Au lieu de nous donner des sons nouveaux, les compositeurs du XIXe siècle nous ont donné des arrangements sans fin de sons anciens. Nous avons branché des radios et toujours su quand nous étions tombés sur une symphonie. Le son a toujours été le même, et il ne s'est pas manifesté la moindre curiosité quant aux possibilités du rythme. Pour trouver des rythmes intéressants on a écouté du jazz.
Au stade actuel de la révolution, une saine anarchie se justifie. L'expérience doit nécessairement se poursuivre en tapant sur n'importe quoi - casseroles, bols à riz, tuyaux de fer -, tout ce qui tombe sous la main.

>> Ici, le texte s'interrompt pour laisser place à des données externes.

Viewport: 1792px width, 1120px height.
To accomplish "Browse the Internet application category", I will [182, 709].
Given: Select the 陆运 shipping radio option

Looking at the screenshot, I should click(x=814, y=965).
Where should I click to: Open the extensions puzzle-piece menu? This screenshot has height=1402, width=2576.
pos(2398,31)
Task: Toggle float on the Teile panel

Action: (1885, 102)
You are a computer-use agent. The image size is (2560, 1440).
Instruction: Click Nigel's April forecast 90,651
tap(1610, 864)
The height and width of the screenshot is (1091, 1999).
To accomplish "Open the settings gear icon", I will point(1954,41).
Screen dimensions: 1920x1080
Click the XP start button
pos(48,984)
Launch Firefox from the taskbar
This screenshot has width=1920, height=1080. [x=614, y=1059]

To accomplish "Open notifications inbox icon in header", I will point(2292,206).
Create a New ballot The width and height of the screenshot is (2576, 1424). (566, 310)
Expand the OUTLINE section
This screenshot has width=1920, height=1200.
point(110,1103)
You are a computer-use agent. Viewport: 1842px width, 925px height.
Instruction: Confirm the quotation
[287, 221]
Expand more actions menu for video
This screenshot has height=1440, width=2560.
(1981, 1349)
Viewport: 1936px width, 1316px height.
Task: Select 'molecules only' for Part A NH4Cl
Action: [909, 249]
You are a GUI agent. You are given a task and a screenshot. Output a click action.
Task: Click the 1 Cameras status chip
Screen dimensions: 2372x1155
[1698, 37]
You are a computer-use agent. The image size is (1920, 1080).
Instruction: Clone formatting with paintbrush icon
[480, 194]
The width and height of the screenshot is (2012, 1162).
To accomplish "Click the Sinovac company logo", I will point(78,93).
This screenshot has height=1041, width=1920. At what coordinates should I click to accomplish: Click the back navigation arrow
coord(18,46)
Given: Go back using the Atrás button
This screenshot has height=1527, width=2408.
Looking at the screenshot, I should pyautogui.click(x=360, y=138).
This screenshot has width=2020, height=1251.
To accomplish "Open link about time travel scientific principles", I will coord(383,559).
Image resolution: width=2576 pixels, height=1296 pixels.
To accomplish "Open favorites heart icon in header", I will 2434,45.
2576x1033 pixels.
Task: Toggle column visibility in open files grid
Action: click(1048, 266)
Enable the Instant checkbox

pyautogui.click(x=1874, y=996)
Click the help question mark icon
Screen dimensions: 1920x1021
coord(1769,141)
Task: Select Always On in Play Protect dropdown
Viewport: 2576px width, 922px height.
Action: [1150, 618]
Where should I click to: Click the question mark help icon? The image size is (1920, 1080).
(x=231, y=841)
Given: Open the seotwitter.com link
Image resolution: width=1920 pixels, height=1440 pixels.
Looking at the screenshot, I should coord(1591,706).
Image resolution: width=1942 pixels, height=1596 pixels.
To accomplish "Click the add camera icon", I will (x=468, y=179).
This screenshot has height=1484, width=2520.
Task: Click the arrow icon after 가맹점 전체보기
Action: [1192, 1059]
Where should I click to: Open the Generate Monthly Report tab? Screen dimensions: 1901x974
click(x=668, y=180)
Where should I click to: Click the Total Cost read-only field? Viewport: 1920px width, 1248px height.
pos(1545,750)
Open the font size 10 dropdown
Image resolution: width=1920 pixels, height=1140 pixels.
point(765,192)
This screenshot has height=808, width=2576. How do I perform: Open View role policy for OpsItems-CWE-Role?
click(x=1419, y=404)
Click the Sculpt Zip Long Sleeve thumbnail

Non seulement en tapant, mais en frottant, martelant, produisant des sons de toutes les manières possibles. En bref, il faut explorer les matériaux de la musique. Ce qu'on ne peut pas faire soi-même sera fait par les machines et les instruments électriques qu'on inventera.
Les objecteurs de conscience de la musique moderne tenteront, naturellement, n'importe quoi en fait de contre-révolution. Les musiciens n'admettront pas que nous faisons de la musique ; ils diront que nous nous intéressons à des effets superficiels, ou, tout au plus, imitons la musique orientale ou primitive. Les sons nouveaux ou originaux seront marqués "bruit". Mais notre réponse commune à toute critique doit être de continuer à travailler et à écouter, de faire de la musique avec les matériaux, son et rythme, qui lui reviennent, d'ignorer la structure encombrante, mal équilibrée des interdits musicaux. (...)"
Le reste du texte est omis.